RECORD EXCERPTS:

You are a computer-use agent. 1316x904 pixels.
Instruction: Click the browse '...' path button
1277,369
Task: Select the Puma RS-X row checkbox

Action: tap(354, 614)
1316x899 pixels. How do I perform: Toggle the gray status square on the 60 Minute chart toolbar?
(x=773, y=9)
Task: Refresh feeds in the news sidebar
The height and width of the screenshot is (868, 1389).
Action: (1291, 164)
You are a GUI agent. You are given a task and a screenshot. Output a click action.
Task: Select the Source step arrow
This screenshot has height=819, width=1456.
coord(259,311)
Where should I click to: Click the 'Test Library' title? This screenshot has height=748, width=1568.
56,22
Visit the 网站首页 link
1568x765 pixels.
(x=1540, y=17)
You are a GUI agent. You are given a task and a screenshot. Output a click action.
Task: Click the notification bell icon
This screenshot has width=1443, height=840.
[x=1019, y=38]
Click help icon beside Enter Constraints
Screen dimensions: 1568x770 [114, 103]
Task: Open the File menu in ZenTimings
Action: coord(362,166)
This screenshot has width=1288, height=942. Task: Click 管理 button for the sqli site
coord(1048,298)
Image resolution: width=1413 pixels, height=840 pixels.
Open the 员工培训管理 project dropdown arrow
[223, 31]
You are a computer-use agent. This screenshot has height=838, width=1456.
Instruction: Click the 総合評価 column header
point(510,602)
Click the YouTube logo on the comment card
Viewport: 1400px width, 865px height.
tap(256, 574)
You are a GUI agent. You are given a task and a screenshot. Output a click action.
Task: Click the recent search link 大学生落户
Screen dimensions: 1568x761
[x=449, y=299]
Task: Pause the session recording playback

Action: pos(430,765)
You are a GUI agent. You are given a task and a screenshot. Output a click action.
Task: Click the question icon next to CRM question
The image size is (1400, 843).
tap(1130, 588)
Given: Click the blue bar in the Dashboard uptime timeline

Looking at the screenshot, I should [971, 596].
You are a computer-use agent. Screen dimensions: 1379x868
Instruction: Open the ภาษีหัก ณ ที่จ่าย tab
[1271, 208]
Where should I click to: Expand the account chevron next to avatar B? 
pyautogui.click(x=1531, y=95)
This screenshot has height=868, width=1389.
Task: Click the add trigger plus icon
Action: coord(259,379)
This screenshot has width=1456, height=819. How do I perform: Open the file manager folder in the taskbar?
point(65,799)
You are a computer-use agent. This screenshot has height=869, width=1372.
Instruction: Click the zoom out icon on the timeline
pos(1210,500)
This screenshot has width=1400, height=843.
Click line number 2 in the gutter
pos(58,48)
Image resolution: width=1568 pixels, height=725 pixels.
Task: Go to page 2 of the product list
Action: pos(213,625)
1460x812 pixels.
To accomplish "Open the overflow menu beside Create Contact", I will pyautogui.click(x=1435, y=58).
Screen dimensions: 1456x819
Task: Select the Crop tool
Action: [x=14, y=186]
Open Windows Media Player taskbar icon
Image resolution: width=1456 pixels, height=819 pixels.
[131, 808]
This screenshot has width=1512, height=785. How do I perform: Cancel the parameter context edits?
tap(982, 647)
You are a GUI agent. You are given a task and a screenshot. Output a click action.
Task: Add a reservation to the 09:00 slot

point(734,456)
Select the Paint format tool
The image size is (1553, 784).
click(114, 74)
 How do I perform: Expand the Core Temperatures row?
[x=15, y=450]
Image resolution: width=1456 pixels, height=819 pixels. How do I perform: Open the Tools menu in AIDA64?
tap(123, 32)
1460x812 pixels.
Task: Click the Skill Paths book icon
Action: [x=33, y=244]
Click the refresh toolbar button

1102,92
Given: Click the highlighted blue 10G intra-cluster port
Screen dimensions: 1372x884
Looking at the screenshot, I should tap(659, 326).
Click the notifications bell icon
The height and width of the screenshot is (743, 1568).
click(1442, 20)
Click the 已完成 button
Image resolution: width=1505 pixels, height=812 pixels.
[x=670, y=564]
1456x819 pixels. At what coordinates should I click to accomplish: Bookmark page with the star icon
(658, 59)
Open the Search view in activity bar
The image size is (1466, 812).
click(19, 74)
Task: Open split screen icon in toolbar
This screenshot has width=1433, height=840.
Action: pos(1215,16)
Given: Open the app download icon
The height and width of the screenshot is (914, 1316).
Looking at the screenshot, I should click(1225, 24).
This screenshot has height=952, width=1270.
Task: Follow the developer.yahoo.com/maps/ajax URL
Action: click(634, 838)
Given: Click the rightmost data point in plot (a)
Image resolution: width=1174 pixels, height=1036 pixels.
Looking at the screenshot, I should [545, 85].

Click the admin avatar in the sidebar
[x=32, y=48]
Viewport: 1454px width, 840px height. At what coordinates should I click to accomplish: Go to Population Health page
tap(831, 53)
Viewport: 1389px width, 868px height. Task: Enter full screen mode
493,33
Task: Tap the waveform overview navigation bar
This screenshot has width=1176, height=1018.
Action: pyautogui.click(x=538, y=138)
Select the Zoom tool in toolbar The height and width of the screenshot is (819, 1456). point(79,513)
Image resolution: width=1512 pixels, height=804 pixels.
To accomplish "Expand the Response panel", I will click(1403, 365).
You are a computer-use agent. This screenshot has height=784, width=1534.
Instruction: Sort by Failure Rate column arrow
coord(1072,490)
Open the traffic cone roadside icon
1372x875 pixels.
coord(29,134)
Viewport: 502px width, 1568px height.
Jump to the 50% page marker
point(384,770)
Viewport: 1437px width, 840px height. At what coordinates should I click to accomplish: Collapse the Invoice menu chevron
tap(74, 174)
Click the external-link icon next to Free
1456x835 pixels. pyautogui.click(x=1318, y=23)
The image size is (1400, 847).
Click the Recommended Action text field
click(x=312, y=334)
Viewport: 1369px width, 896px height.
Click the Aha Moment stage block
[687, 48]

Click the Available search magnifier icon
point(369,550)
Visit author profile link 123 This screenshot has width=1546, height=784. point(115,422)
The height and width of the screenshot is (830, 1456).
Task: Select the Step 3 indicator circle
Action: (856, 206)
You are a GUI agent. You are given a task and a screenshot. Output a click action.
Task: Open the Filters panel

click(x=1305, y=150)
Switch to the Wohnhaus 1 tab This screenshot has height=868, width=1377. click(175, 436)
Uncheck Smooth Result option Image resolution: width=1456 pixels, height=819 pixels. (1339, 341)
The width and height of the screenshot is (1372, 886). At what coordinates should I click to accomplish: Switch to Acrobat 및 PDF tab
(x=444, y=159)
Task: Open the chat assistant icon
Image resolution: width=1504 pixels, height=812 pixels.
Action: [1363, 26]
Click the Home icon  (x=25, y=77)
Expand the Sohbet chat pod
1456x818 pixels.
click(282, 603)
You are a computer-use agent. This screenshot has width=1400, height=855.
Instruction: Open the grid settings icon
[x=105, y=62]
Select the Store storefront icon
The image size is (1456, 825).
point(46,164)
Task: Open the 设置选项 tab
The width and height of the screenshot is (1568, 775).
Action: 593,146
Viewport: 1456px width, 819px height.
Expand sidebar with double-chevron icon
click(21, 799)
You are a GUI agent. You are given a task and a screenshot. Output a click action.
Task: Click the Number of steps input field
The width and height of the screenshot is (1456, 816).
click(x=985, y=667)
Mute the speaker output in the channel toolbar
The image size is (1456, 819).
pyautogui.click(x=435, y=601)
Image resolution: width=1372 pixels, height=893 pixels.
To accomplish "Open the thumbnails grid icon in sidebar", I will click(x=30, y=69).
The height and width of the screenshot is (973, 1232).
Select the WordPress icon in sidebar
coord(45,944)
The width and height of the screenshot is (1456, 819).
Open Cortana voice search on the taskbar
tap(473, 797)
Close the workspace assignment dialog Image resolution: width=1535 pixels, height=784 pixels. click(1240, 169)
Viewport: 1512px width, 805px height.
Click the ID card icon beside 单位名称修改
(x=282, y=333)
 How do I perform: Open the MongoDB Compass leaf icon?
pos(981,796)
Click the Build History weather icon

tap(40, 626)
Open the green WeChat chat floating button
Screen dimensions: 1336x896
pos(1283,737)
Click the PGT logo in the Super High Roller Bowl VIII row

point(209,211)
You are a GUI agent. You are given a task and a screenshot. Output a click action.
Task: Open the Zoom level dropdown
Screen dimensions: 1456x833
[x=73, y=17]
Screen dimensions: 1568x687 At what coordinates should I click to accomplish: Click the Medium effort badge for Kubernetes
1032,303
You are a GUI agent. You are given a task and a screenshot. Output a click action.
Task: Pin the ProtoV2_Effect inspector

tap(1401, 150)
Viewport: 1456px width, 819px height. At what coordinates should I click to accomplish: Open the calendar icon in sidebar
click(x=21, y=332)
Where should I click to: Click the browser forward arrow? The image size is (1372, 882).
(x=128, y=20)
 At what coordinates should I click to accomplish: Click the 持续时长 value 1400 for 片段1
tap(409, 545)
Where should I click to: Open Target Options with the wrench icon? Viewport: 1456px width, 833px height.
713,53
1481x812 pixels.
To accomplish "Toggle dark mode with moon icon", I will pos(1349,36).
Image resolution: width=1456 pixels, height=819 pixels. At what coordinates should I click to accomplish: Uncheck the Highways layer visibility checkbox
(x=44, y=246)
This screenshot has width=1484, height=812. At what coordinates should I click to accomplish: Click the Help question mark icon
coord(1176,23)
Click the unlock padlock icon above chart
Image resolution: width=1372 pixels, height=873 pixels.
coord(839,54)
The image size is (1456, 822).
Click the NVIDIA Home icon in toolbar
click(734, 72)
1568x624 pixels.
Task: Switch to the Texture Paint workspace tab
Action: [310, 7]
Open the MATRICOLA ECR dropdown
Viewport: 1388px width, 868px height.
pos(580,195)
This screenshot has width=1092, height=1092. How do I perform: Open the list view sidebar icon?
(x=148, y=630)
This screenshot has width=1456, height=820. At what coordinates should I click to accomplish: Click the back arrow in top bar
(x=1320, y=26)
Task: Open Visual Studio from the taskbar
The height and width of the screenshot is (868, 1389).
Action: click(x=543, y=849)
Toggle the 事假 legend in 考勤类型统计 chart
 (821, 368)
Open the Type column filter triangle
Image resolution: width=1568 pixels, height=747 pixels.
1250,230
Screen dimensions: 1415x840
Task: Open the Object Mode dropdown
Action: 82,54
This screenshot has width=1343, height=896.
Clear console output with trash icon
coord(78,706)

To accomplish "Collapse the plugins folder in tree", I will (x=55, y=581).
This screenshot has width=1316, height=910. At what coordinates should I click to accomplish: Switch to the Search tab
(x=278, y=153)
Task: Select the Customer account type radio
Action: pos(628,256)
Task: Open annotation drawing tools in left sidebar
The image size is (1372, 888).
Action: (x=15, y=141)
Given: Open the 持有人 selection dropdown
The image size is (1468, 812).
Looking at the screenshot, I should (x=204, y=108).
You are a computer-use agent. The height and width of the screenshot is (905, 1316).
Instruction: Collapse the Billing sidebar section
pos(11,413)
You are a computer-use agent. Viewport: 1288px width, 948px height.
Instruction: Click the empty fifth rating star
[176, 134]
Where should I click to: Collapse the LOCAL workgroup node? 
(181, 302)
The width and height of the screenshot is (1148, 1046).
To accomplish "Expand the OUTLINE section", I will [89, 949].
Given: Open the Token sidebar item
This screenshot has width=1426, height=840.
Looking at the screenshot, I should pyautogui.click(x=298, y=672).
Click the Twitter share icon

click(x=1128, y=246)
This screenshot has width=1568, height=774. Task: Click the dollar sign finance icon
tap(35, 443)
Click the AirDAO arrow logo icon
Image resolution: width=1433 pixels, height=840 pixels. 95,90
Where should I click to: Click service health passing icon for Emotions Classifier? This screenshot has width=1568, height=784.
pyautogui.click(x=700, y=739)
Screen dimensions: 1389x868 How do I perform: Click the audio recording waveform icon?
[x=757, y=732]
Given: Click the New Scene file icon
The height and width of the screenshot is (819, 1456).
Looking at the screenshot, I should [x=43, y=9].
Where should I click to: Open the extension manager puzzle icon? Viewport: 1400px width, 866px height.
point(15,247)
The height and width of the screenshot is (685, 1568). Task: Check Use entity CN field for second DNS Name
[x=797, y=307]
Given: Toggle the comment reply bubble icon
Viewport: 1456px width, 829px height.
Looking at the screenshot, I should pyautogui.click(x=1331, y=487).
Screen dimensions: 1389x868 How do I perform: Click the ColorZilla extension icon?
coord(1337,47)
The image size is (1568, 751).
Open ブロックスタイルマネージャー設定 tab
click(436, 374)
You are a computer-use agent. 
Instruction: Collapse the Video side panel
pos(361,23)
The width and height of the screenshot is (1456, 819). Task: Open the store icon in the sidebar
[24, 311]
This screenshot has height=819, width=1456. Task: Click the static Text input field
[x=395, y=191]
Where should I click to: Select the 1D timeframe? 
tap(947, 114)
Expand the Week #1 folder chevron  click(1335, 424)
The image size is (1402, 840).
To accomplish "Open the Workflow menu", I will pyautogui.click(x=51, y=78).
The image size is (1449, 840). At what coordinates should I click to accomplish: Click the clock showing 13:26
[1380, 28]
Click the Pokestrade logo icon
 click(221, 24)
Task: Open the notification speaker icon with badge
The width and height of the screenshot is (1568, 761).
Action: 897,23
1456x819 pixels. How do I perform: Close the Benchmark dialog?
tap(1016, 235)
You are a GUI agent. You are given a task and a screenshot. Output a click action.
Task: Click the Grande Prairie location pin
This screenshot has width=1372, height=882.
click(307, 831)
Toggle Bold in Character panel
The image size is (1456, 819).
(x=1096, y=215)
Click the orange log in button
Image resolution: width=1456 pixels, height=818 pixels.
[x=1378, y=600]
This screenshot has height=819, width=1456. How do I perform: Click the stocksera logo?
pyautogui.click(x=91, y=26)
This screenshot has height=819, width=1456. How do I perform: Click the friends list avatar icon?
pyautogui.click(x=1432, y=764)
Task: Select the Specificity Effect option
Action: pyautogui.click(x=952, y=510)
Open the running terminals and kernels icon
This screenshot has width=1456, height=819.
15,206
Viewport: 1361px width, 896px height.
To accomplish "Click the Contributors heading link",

WHAT IS REQUIRED:
Where a line in the material contains "computer", copy that line.

PROBLEM SOLUTION:
You are a computer-use agent. 1316x904 pixels.
You are a computer-use agent. This screenshot has height=838, width=1456.
You are a computer-use agent. Screen dimensions: 1379x868
You are a computer-use agent. This screenshot has height=869, width=1372.
You are a computer-use agent. This screenshot has height=784, width=1534.
You are a computer-use agent. This screenshot has width=1400, height=855.
You are a computer-use agent. The height and width of the screenshot is (905, 1316).
You are a computer-use agent. Viewport: 1288px width, 948px height.
You are a computer-use agent. 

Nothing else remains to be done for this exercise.